You can view the L2 VPN tunnel status and the reason for the tunnel failure in both the vSphere Web Client and in the console of the L2 VPN appliance.

Problem

L2 VPN over an SSL tunnel between the client and the server is down.

Cause

On the L2 VPN server side, the following generic failure message is displayed when the tunnel is down:

Not available. Please check L2VPN client and server system logs/cli for details.

On the L2 VPN client side, the SSL connect has failed message is displayed when the tunnel is down due to any of the following reasons:

  • Server address is incorrect.

  • L2 VPN Edge server is unreachable or not responding.

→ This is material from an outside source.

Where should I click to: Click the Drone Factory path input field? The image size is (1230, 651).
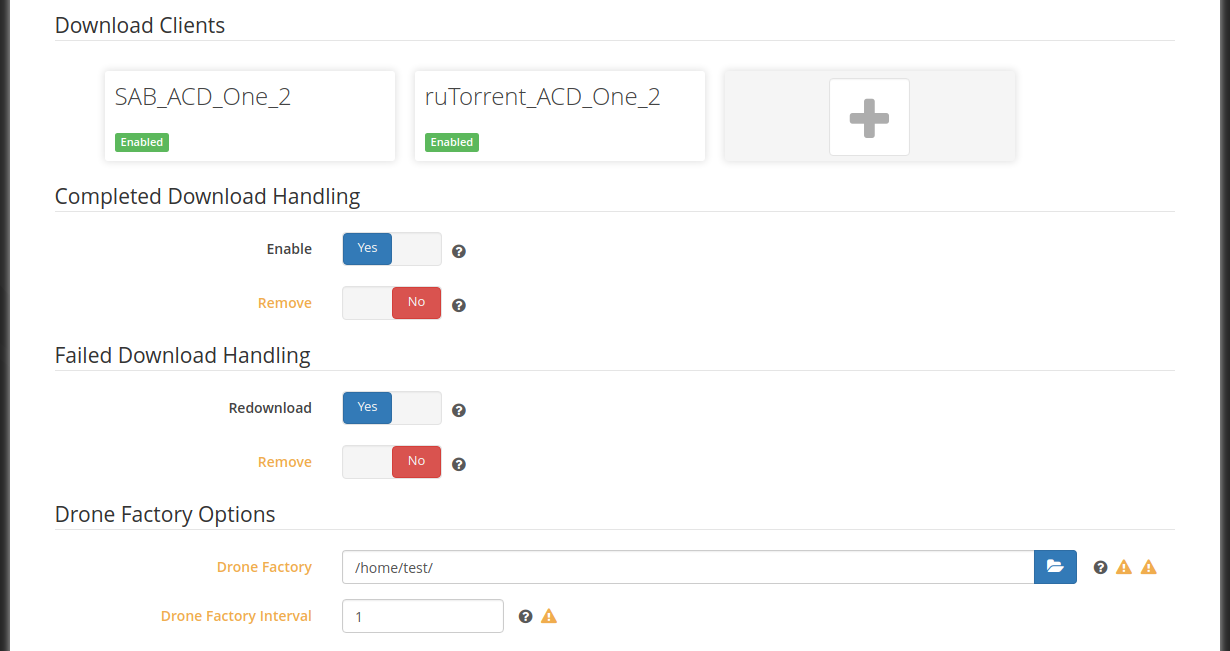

  • Cipher or port number is misconfigured on the L2 VPN server.

However, if the user ID or password is incorrect, or if the site is disabled from the server, the following message is displayed on the L2 VPN client:

Authentication failed, try to log in again.

Solution

  1. Download the Tech Support Logs for the NSX Edge, and check for any failure or error message in the log files that are related to L2 VPN.

    Typically, all the logs for the L2 VPN server have the following format:

    {Date}NSX-edge-1-0l2vpn:[local0:info]INFO:{MESSAGE}
  2. If the tunnel is down due to a failure in the SSL connection between the client and server, resolve the problem using the following methods:
    • Check whether the server address, server port, and encryption algorithm are configured correctly.

    • Make sure that the standalone L2 VPN Edge client has Internet connectivity on the uplink port, and the L2 VPN Edge server is reachable.

    • Make sure that the firewall has not blocked port 443.

  3. If the tunnel is down due to an authentication failure, correct the user name or password, and log in again.